ACTIVITY » In full and unchanged, output the entries that follow.

DATA EXTRACTS »
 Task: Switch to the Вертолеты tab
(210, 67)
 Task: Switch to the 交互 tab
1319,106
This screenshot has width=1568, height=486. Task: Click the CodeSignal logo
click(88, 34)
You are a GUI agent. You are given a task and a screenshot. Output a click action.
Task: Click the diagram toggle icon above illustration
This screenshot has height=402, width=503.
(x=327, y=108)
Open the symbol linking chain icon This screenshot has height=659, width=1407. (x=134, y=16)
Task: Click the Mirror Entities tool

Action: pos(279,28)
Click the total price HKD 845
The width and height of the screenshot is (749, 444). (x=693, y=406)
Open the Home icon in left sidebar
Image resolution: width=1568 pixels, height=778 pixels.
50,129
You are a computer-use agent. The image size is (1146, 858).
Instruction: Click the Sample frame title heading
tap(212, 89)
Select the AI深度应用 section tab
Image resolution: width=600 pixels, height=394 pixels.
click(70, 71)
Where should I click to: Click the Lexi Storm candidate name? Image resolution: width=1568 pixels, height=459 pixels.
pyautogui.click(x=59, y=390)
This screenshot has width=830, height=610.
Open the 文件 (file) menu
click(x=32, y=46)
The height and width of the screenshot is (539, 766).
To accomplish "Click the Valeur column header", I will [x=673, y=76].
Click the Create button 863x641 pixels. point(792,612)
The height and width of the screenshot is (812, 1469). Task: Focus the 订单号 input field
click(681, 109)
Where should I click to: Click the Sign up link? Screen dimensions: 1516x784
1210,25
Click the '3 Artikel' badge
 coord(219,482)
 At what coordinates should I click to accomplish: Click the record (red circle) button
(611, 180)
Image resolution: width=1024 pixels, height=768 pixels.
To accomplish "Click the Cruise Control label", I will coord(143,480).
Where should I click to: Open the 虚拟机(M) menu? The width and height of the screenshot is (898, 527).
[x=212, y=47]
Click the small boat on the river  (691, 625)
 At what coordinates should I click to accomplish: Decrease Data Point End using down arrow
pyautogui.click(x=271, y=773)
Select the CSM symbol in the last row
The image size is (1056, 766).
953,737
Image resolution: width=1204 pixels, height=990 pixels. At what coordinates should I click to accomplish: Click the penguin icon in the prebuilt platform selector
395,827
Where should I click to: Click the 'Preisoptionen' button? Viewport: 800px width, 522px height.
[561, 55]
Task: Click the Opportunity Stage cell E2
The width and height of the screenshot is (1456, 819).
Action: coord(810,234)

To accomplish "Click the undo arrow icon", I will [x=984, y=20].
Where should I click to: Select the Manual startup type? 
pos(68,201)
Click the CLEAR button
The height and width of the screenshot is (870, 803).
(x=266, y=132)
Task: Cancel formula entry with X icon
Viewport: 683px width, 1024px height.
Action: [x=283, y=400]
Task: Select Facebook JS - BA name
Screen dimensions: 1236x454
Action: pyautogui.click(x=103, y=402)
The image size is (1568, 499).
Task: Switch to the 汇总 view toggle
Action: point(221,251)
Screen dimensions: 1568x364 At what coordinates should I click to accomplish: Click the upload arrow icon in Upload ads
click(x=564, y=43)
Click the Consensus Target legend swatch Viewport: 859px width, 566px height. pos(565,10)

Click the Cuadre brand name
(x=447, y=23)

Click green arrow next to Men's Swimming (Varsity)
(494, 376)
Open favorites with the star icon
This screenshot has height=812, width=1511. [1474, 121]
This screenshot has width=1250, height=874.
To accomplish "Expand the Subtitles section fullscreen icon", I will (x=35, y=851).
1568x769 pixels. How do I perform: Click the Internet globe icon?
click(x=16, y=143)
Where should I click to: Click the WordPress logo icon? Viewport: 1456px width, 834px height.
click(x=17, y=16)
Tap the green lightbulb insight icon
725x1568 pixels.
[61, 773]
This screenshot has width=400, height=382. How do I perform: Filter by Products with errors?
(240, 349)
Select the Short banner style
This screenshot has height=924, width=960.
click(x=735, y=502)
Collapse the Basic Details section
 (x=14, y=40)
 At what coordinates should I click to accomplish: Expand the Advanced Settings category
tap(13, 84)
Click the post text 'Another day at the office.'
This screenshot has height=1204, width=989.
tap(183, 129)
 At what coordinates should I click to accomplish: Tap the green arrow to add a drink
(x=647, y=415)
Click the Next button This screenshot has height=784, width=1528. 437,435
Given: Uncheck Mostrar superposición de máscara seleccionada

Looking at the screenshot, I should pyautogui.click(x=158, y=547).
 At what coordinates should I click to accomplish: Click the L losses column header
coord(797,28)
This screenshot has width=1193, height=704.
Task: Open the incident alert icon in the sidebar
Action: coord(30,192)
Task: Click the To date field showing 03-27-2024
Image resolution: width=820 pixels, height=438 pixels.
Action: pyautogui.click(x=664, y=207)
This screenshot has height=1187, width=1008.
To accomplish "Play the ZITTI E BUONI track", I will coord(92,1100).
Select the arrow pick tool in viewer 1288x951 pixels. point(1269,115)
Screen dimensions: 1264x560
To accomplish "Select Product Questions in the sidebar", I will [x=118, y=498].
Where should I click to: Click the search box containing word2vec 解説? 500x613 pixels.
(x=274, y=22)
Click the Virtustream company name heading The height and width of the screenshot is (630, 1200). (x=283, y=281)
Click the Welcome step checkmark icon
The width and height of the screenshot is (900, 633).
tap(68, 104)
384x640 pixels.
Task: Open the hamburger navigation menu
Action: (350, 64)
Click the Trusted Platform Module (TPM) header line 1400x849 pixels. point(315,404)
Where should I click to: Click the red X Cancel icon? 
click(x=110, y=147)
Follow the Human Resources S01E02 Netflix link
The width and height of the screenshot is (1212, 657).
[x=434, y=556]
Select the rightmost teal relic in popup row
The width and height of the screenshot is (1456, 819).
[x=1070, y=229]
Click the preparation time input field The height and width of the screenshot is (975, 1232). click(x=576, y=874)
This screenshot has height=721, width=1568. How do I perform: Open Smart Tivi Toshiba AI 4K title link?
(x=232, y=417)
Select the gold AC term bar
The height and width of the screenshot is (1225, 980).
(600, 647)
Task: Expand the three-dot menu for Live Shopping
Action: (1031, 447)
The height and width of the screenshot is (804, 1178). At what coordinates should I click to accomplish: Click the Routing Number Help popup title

THE ANSWER »
 Task: Switch to the Вертолеты tab
(210, 67)
 Task: Switch to the 交互 tab
1319,106
This screenshot has width=1568, height=486. Task: Click the CodeSignal logo
click(88, 34)
You are a GUI agent. You are given a task and a screenshot. Output a click action.
Task: Click the diagram toggle icon above illustration
This screenshot has height=402, width=503.
(x=327, y=108)
Open the symbol linking chain icon This screenshot has height=659, width=1407. (x=134, y=16)
Task: Click the Mirror Entities tool

Action: pos(279,28)
Click the total price HKD 845
The width and height of the screenshot is (749, 444). (x=693, y=406)
Open the Home icon in left sidebar
Image resolution: width=1568 pixels, height=778 pixels.
50,129
You are a computer-use agent. The image size is (1146, 858).
Instruction: Click the Sample frame title heading
tap(212, 89)
Select the AI深度应用 section tab
Image resolution: width=600 pixels, height=394 pixels.
click(70, 71)
Where should I click to: Click the Lexi Storm candidate name? Image resolution: width=1568 pixels, height=459 pixels.
pyautogui.click(x=59, y=390)
This screenshot has width=830, height=610.
Open the 文件 (file) menu
click(x=32, y=46)
The height and width of the screenshot is (539, 766).
To accomplish "Click the Valeur column header", I will [x=673, y=76].
Click the Create button 863x641 pixels. point(792,612)
The height and width of the screenshot is (812, 1469). Task: Focus the 订单号 input field
click(681, 109)
Where should I click to: Click the Sign up link? Screen dimensions: 1516x784
1210,25
Click the '3 Artikel' badge
 coord(219,482)
 At what coordinates should I click to accomplish: Click the record (red circle) button
(611, 180)
Image resolution: width=1024 pixels, height=768 pixels.
To accomplish "Click the Cruise Control label", I will coord(143,480).
Where should I click to: Open the 虚拟机(M) menu? The width and height of the screenshot is (898, 527).
[x=212, y=47]
Click the small boat on the river  (691, 625)
 At what coordinates should I click to accomplish: Decrease Data Point End using down arrow
pyautogui.click(x=271, y=773)
Select the CSM symbol in the last row
The image size is (1056, 766).
953,737
Image resolution: width=1204 pixels, height=990 pixels. At what coordinates should I click to accomplish: Click the penguin icon in the prebuilt platform selector
395,827
Where should I click to: Click the 'Preisoptionen' button? Viewport: 800px width, 522px height.
[561, 55]
Task: Click the Opportunity Stage cell E2
The width and height of the screenshot is (1456, 819).
Action: coord(810,234)

To accomplish "Click the undo arrow icon", I will [x=984, y=20].
Where should I click to: Select the Manual startup type? 
pos(68,201)
Click the CLEAR button
The height and width of the screenshot is (870, 803).
(x=266, y=132)
Task: Cancel formula entry with X icon
Viewport: 683px width, 1024px height.
Action: [x=283, y=400]
Task: Select Facebook JS - BA name
Screen dimensions: 1236x454
Action: pyautogui.click(x=103, y=402)
The image size is (1568, 499).
Task: Switch to the 汇总 view toggle
Action: point(221,251)
Screen dimensions: 1568x364 At what coordinates should I click to accomplish: Click the upload arrow icon in Upload ads
click(x=564, y=43)
Click the Consensus Target legend swatch Viewport: 859px width, 566px height. pos(565,10)

Click the Cuadre brand name
(x=447, y=23)

Click green arrow next to Men's Swimming (Varsity)
(494, 376)
Open favorites with the star icon
This screenshot has height=812, width=1511. [1474, 121]
This screenshot has width=1250, height=874.
To accomplish "Expand the Subtitles section fullscreen icon", I will (x=35, y=851).
1568x769 pixels. How do I perform: Click the Internet globe icon?
click(x=16, y=143)
Where should I click to: Click the WordPress logo icon? Viewport: 1456px width, 834px height.
click(x=17, y=16)
Tap the green lightbulb insight icon
725x1568 pixels.
[61, 773]
This screenshot has width=400, height=382. How do I perform: Filter by Products with errors?
(240, 349)
Select the Short banner style
This screenshot has height=924, width=960.
click(x=735, y=502)
Collapse the Basic Details section
 (x=14, y=40)
 At what coordinates should I click to accomplish: Expand the Advanced Settings category
tap(13, 84)
Click the post text 'Another day at the office.'
This screenshot has height=1204, width=989.
tap(183, 129)
 At what coordinates should I click to accomplish: Tap the green arrow to add a drink
(x=647, y=415)
Click the Next button This screenshot has height=784, width=1528. 437,435
Given: Uncheck Mostrar superposición de máscara seleccionada

Looking at the screenshot, I should pyautogui.click(x=158, y=547).
 At what coordinates should I click to accomplish: Click the L losses column header
coord(797,28)
This screenshot has width=1193, height=704.
Task: Open the incident alert icon in the sidebar
Action: coord(30,192)
Task: Click the To date field showing 03-27-2024
Image resolution: width=820 pixels, height=438 pixels.
Action: pyautogui.click(x=664, y=207)
This screenshot has height=1187, width=1008.
To accomplish "Play the ZITTI E BUONI track", I will coord(92,1100).
Select the arrow pick tool in viewer 1288x951 pixels. point(1269,115)
Screen dimensions: 1264x560
To accomplish "Select Product Questions in the sidebar", I will [x=118, y=498].
Where should I click to: Click the search box containing word2vec 解説? 500x613 pixels.
(x=274, y=22)
Click the Virtustream company name heading The height and width of the screenshot is (630, 1200). (x=283, y=281)
Click the Welcome step checkmark icon
The width and height of the screenshot is (900, 633).
tap(68, 104)
384x640 pixels.
Task: Open the hamburger navigation menu
Action: (350, 64)
Click the Trusted Platform Module (TPM) header line 1400x849 pixels. point(315,404)
Where should I click to: Click the red X Cancel icon? 
click(x=110, y=147)
Follow the Human Resources S01E02 Netflix link
The width and height of the screenshot is (1212, 657).
[x=434, y=556]
Select the rightmost teal relic in popup row
The width and height of the screenshot is (1456, 819).
[x=1070, y=229]
Click the preparation time input field The height and width of the screenshot is (975, 1232). click(x=576, y=874)
This screenshot has height=721, width=1568. How do I perform: Open Smart Tivi Toshiba AI 4K title link?
(x=232, y=417)
Select the gold AC term bar
The height and width of the screenshot is (1225, 980).
(600, 647)
Task: Expand the three-dot menu for Live Shopping
Action: (1031, 447)
The height and width of the screenshot is (804, 1178). At what coordinates should I click to accomplish: Click the Routing Number Help popup title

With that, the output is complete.